Pada tahun 1941, Negara Jepang terlibat dalam Perang Dunia kedua dan melakukan serangan atas seluruh wilayah Asia Tenggara. Serangan yang dilancarkan Jepang itu berdampak pada kekuasaan Belanda yang ada di wilayah Indonesia. Pada tanggal 3 Maret 1942, Pemerintah Hindia Belanda mengaku kalah dan pemerintahan pun diambil alih oleh bangsa Jepang. Dalam menjalankan pemerintahannya, wilayah Indonesia bagian Barat diperintah oleh Angkatan Darat sedangkan di wilayah bagian Timur dikuasai oleh Angkatan Laut yang berpusat di Makassar.

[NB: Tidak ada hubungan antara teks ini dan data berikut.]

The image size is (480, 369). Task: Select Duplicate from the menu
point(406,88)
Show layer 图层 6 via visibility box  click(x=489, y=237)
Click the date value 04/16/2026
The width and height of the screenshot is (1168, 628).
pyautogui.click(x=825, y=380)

Kehadiran Jepang mendapat sambutan yang menggembirakan, terlebih karena propaganda-propaganda Jepang yang menggugah hati banyak orang Indonesia, termasuk mereka yang bermukim di wilayah Mandar. Dalam perkembangan kemudian, kehadirannya mulai mendapat perlawanan karena beberapa kebijakan yang dikeluarkan oleh Jepang telah menganggu tatanan masyarakat yang ada. Perlawaan yang dilakukan oleh Hamma’ Saleh Puanna I Su’ding di Alu, menjadi salah satu contoh tentang perlakuan Jepang yang mendapat penolakan. Seiring dengan perkembangan perang, Jepang mulai mengalami tekanan yang lebih berat dari pihak Sekutu. Jepang di banyak medan tempur mengalami kemunduran dan kekalahan.

Pada saat itulah penguasa Jepang mulai memberi jalan kepada kaum pribumi untuk masuk ke dalam organisasi semi militer. Andi Baso Pawiseang kurang tertarik untuk menggalakkan rakyat terlibat. Demikian pula ketika penguasa Jepang mendirikan satu organisasi yang dikhususkan untuk kaum wanita, yaitu Fujinkai. Sebagai Arajang, Andi Depu mau tidak mau harus terlibat didalamnya karena memang diperintakan agar yang menjadi ketuanya adalah tokoh wanita yang berkuasa atau yang memiliki pengaruh sosial yang besar.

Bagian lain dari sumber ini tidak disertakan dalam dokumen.